Answer these questions using the passage on Graham Greene.
1. What was the title of Greene's first novel?
2. In what year did his last book, The Last Word, come out?
3. Who wrote the biography whose final volume was published for the centenary?
[BEGIN EXTRACT TO READ]
Graham Greene, who was born a hundred years ago, had an exceptionally long literary career. He published a slim volume of undergraduate verse in 1926, followed three years later by his first novel, The Man Within. It had many successors, and Greene’s last book, a barrel-scraping collection of short stories provocatively called The Last Word, came out in 1990, the year before he died. The centenary has been marked by the publication of the third and final volume of Norman Sherry’s biography and a brief memoir by Yvonne Cloetta, Greene’s mistress and companion for the last thirty years of his life.
[END EXTRACT TO READ]
[BEGIN GIVEN DATA]
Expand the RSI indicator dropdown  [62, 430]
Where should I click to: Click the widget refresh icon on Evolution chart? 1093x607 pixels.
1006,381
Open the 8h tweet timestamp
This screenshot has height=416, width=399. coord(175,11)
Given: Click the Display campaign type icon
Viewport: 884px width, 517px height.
[END GIVEN DATA]
[BEGIN GIVEN DATA]
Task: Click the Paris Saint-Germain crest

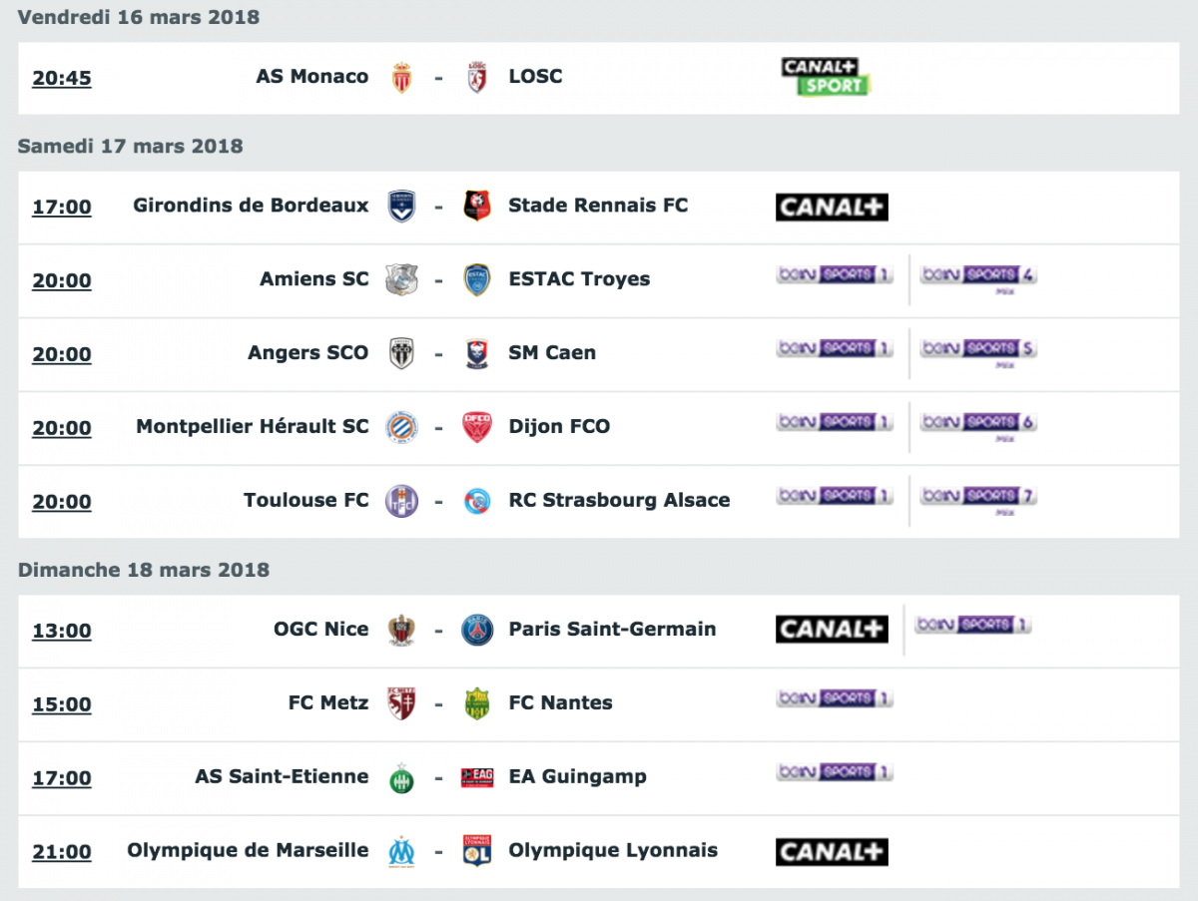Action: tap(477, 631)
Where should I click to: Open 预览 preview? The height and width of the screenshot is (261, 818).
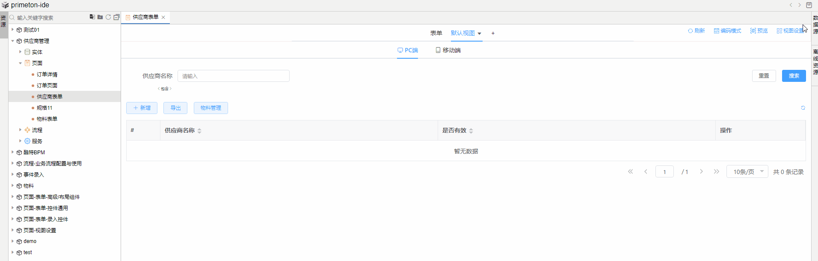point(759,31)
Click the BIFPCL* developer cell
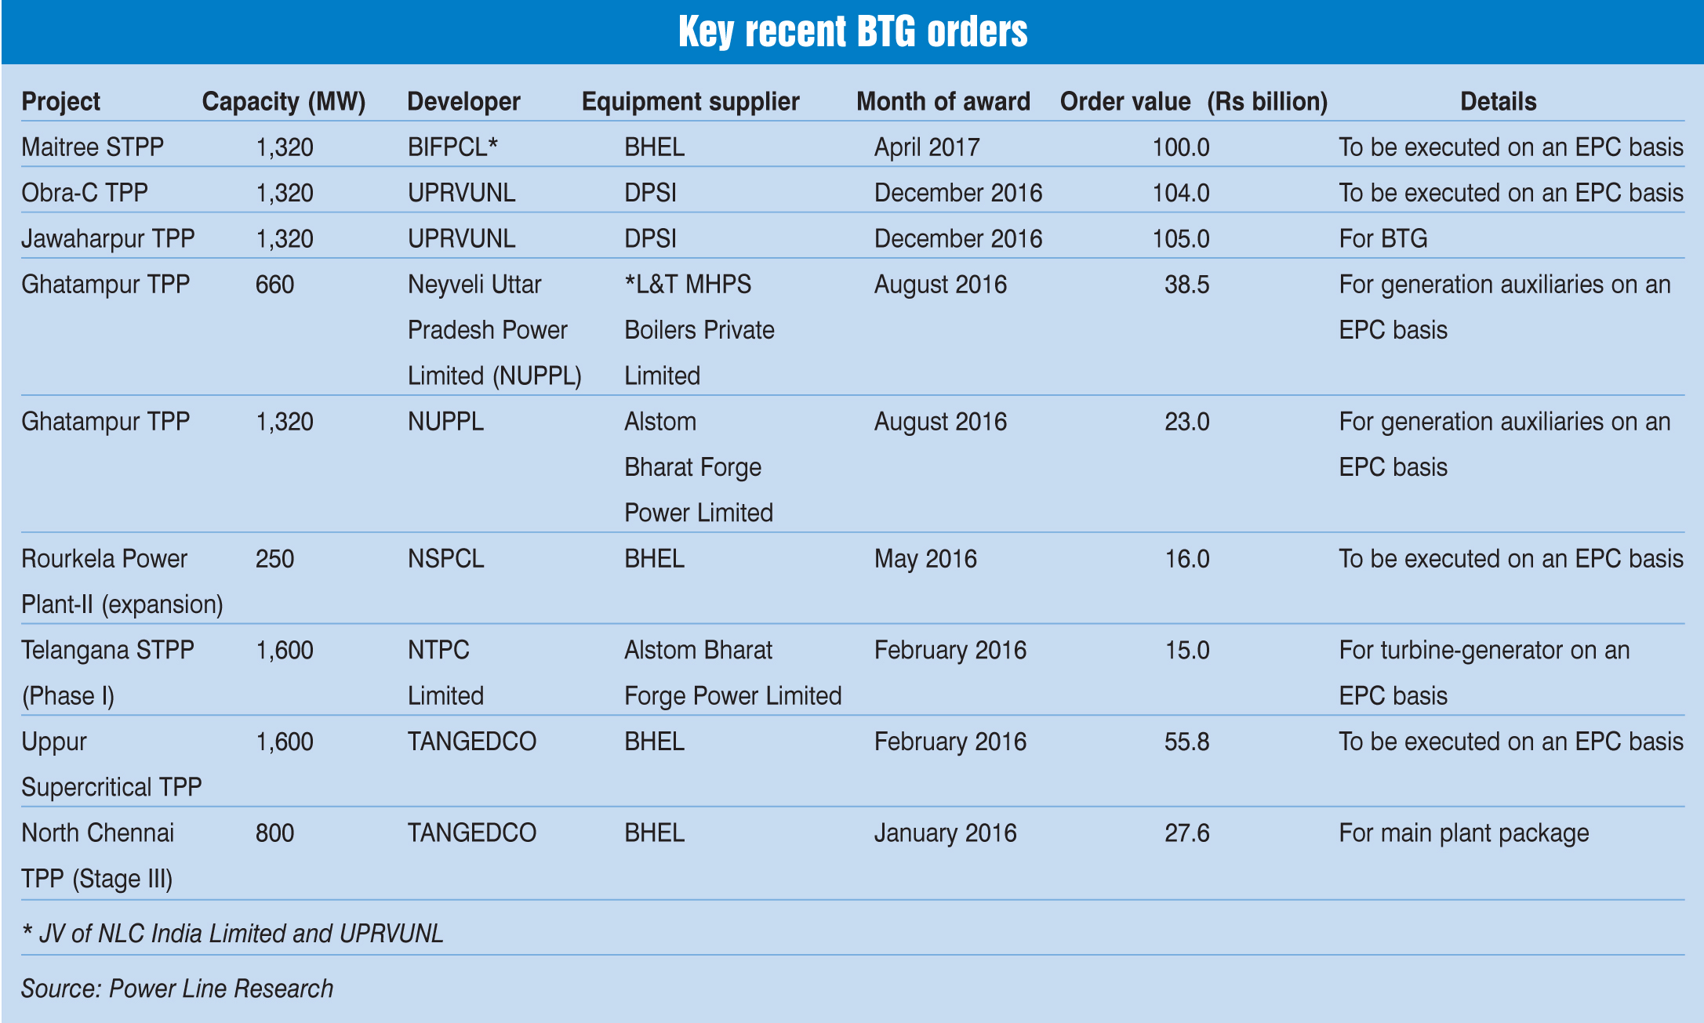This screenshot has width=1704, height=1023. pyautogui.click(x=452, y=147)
[END GIVEN DATA]
(THE RESULT)
1. The Man Within
2. 1990
3. Norman Sherry